Part of a data file >>
⁂
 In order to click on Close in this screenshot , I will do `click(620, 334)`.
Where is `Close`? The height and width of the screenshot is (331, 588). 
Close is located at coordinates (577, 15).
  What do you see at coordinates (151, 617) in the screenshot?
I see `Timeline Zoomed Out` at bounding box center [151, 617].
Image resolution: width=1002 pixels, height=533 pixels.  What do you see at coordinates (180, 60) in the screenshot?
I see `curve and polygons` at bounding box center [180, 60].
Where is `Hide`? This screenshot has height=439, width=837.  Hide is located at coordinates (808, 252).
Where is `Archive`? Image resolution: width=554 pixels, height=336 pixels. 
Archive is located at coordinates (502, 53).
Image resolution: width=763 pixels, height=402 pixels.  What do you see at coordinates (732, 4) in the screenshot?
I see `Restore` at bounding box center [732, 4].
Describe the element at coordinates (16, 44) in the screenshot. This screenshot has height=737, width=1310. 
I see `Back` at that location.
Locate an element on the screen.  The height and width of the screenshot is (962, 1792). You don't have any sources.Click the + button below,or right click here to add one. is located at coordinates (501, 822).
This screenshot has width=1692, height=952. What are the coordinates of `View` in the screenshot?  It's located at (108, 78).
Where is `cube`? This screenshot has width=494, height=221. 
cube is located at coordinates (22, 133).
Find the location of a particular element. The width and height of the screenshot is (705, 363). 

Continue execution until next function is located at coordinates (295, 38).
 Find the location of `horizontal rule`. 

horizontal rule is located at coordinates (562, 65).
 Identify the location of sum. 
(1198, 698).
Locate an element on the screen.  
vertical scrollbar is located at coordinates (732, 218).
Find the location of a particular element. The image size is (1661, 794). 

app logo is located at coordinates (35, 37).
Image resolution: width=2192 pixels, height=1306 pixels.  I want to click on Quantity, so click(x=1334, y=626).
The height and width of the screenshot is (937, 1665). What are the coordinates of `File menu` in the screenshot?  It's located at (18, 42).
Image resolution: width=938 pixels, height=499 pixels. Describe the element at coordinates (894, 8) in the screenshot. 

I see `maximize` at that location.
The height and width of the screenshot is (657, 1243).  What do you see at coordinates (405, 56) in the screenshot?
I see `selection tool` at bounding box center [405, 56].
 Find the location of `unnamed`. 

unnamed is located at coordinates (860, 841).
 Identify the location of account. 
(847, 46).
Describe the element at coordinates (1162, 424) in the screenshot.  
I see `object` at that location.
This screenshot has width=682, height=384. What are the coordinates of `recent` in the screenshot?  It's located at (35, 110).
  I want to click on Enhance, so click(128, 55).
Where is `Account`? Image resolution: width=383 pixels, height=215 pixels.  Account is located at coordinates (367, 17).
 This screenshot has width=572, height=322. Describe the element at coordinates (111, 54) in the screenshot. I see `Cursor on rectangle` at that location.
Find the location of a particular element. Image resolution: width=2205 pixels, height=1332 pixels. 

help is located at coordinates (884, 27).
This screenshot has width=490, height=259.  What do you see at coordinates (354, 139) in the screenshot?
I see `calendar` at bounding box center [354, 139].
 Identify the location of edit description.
⁂
GOAL >>
Can you reproduce every one of these lines exactly as they appear?

WRITTEN SOLUTION >>
 In order to click on Close in this screenshot , I will do `click(620, 334)`.
Where is `Close`? The height and width of the screenshot is (331, 588). 
Close is located at coordinates (577, 15).
  What do you see at coordinates (151, 617) in the screenshot?
I see `Timeline Zoomed Out` at bounding box center [151, 617].
Image resolution: width=1002 pixels, height=533 pixels.  What do you see at coordinates (180, 60) in the screenshot?
I see `curve and polygons` at bounding box center [180, 60].
Where is `Hide`? This screenshot has height=439, width=837.  Hide is located at coordinates (808, 252).
Where is `Archive`? Image resolution: width=554 pixels, height=336 pixels. 
Archive is located at coordinates (502, 53).
Image resolution: width=763 pixels, height=402 pixels.  What do you see at coordinates (732, 4) in the screenshot?
I see `Restore` at bounding box center [732, 4].
Describe the element at coordinates (16, 44) in the screenshot. This screenshot has height=737, width=1310. 
I see `Back` at that location.
Locate an element on the screen.  The height and width of the screenshot is (962, 1792). You don't have any sources.Click the + button below,or right click here to add one. is located at coordinates (501, 822).
This screenshot has width=1692, height=952. What are the coordinates of `View` in the screenshot?  It's located at (108, 78).
Where is `cube`? This screenshot has width=494, height=221. 
cube is located at coordinates (22, 133).
Find the location of a particular element. The width and height of the screenshot is (705, 363). 

Continue execution until next function is located at coordinates (295, 38).
 Find the location of `horizontal rule`. 

horizontal rule is located at coordinates (562, 65).
 Identify the location of sum. 
(1198, 698).
Locate an element on the screen.  
vertical scrollbar is located at coordinates (732, 218).
Find the location of a particular element. The image size is (1661, 794). 

app logo is located at coordinates (35, 37).
Image resolution: width=2192 pixels, height=1306 pixels.  I want to click on Quantity, so click(x=1334, y=626).
The height and width of the screenshot is (937, 1665). What are the coordinates of `File menu` in the screenshot?  It's located at (18, 42).
Image resolution: width=938 pixels, height=499 pixels. Describe the element at coordinates (894, 8) in the screenshot. 

I see `maximize` at that location.
The height and width of the screenshot is (657, 1243).  What do you see at coordinates (405, 56) in the screenshot?
I see `selection tool` at bounding box center [405, 56].
 Find the location of `unnamed`. 

unnamed is located at coordinates (860, 841).
 Identify the location of account. 
(847, 46).
Describe the element at coordinates (1162, 424) in the screenshot.  
I see `object` at that location.
This screenshot has width=682, height=384. What are the coordinates of `recent` in the screenshot?  It's located at (35, 110).
  I want to click on Enhance, so click(128, 55).
Where is `Account`? Image resolution: width=383 pixels, height=215 pixels.  Account is located at coordinates (367, 17).
 This screenshot has width=572, height=322. Describe the element at coordinates (111, 54) in the screenshot. I see `Cursor on rectangle` at that location.
Find the location of a particular element. Image resolution: width=2205 pixels, height=1332 pixels. 

help is located at coordinates (884, 27).
This screenshot has width=490, height=259.  What do you see at coordinates (354, 139) in the screenshot?
I see `calendar` at bounding box center [354, 139].
 Identify the location of edit description.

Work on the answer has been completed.